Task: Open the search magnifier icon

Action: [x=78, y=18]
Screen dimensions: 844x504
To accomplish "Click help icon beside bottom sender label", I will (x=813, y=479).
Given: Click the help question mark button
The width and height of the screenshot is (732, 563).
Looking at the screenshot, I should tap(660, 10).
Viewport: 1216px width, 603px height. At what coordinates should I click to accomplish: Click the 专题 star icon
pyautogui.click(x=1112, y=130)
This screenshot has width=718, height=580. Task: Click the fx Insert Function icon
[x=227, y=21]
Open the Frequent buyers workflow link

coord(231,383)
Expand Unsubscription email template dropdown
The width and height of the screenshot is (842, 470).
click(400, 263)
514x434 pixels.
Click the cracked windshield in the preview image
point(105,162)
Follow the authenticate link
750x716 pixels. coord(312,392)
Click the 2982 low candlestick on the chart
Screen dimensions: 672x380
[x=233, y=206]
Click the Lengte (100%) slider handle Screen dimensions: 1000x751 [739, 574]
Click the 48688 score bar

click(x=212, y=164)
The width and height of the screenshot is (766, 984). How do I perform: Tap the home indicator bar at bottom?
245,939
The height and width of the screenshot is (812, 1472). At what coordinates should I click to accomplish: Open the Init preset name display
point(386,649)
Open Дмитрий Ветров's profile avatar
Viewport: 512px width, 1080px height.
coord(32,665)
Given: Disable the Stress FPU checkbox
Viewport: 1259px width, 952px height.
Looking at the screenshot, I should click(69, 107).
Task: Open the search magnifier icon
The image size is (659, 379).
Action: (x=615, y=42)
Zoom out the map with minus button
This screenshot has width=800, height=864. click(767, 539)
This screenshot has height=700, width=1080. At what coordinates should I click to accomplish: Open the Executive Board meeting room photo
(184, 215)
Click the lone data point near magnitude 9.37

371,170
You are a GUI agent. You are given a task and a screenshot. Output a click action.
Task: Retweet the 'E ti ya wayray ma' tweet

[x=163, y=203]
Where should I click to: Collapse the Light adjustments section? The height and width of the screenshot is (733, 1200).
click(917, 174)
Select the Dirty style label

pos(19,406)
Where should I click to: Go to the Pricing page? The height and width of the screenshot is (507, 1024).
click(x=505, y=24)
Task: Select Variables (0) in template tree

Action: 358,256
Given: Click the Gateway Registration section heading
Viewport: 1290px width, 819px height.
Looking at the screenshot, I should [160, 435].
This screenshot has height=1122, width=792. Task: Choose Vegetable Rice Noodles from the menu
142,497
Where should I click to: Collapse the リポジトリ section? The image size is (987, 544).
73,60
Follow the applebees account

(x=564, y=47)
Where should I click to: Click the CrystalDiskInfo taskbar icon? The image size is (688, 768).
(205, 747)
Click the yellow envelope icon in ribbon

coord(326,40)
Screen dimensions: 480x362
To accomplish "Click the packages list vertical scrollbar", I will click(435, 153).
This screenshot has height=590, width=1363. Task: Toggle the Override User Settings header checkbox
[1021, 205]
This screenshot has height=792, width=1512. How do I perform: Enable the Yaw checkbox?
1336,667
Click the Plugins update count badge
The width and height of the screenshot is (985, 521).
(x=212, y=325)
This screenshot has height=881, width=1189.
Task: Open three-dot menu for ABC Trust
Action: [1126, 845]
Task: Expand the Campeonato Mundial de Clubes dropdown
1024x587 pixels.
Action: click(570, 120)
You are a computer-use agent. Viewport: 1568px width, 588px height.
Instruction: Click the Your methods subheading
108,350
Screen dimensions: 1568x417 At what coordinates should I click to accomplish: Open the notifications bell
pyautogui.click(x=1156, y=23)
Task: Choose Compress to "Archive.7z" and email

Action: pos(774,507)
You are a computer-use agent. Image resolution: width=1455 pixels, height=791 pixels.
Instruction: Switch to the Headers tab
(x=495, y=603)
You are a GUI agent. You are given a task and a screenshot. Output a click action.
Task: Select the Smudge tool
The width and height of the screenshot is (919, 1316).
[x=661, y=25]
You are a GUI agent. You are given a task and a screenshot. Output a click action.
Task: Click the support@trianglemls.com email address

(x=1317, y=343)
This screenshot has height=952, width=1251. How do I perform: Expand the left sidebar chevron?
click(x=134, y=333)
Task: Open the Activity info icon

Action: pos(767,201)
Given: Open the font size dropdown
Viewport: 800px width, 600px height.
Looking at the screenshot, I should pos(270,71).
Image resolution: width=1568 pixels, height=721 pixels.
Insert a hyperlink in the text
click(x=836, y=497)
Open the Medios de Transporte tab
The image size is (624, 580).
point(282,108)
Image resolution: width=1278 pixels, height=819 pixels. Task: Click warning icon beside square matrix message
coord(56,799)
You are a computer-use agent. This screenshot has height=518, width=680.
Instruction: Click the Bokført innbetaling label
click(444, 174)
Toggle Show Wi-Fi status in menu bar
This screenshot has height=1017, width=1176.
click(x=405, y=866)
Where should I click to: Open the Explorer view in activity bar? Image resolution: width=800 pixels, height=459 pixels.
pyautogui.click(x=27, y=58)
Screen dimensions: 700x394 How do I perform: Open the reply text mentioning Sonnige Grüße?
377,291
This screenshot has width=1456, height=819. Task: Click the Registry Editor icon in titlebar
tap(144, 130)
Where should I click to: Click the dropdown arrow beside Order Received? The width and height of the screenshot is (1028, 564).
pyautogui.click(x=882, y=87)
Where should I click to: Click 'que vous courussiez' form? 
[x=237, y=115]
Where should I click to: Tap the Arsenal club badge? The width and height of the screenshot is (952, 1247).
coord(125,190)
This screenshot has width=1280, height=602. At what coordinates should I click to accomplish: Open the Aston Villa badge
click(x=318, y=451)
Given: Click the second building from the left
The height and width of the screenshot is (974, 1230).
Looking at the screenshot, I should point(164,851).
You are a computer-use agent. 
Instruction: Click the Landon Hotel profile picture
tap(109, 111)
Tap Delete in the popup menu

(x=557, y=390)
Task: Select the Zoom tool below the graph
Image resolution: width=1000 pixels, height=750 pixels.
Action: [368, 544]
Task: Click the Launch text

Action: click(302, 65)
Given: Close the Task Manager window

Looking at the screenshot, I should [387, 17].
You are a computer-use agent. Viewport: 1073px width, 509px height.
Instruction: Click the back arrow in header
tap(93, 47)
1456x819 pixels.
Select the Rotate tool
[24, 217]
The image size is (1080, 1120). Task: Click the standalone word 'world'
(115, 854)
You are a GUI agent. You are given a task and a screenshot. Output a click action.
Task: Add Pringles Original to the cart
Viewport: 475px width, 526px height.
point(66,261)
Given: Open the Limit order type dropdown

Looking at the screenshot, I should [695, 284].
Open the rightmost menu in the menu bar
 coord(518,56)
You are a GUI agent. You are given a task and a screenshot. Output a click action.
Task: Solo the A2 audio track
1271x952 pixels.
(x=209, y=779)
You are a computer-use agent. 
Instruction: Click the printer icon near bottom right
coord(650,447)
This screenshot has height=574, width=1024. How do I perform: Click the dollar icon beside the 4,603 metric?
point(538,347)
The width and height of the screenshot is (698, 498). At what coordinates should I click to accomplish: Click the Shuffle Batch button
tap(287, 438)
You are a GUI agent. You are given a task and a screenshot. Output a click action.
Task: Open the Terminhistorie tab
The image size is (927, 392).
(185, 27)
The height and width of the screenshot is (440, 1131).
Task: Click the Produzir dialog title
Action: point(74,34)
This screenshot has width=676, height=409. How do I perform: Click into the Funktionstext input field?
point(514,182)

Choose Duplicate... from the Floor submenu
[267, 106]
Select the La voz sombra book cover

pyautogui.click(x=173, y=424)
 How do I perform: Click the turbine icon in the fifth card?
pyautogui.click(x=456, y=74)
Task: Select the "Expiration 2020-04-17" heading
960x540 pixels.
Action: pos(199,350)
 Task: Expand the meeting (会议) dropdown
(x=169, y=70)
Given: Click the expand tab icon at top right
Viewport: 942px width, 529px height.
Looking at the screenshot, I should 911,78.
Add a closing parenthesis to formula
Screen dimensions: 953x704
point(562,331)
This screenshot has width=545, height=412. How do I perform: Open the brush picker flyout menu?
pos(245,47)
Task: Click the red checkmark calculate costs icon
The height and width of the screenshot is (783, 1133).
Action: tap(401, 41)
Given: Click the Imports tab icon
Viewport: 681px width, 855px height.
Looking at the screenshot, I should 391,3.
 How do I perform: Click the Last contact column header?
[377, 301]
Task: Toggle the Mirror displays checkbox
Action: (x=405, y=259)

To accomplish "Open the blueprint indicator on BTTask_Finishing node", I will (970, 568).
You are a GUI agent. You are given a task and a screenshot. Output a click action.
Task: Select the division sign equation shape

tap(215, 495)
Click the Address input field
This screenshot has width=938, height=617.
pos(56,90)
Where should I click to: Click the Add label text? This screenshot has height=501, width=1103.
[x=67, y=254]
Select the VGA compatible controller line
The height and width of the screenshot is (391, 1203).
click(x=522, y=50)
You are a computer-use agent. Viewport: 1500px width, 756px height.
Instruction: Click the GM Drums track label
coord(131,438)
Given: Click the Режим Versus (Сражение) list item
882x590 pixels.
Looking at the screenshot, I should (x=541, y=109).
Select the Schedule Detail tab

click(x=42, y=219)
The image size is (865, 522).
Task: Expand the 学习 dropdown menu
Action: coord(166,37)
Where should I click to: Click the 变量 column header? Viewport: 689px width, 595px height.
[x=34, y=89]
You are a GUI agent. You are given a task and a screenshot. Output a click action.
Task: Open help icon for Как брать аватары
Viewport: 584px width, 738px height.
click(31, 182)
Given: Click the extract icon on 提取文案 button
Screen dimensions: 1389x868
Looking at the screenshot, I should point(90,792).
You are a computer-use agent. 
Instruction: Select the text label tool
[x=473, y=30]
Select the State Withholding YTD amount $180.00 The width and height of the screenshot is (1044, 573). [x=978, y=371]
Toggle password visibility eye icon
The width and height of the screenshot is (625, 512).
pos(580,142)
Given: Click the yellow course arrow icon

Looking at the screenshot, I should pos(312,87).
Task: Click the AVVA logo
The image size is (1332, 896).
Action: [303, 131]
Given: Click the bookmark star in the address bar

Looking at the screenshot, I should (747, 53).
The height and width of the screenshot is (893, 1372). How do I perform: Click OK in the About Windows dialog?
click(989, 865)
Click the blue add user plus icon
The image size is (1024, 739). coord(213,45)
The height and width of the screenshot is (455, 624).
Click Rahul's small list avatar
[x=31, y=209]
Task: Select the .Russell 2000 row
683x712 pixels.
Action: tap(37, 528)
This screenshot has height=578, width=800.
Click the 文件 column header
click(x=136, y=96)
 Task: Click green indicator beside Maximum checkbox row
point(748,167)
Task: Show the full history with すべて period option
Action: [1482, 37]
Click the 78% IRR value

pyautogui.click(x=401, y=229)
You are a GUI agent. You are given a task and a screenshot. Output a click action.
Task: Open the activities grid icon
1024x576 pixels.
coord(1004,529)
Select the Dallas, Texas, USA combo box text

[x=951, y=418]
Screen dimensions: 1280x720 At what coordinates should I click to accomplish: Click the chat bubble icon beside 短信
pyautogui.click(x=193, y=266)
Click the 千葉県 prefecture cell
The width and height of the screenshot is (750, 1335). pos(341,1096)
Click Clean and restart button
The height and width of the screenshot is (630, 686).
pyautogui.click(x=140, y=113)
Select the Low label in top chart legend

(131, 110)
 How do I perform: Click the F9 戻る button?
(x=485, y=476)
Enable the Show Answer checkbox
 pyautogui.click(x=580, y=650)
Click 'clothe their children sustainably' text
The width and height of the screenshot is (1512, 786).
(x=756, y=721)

######

Exercise. Among the records above, a stretch begins at the line containing "Given: Click the Imports tab icon" and ends at the line containing "You are a computer-use agent. Viewport: 1500px". Restate that stretch word for word, and nothing else.

Task result.
Given: Click the Imports tab icon
Viewport: 681px width, 855px height.
Looking at the screenshot, I should 391,3.
 How do I perform: Click the Last contact column header?
[377, 301]
Task: Toggle the Mirror displays checkbox
Action: (x=405, y=259)

To accomplish "Open the blueprint indicator on BTTask_Finishing node", I will (970, 568).
You are a GUI agent. You are given a task and a screenshot. Output a click action.
Task: Select the division sign equation shape

tap(215, 495)
Click the Address input field
This screenshot has width=938, height=617.
pos(56,90)
Where should I click to: Click the Add label text? This screenshot has height=501, width=1103.
[x=67, y=254]
Select the VGA compatible controller line
The height and width of the screenshot is (391, 1203).
click(x=522, y=50)
You are a computer-use agent. Viewport: 1500px width, 756px height.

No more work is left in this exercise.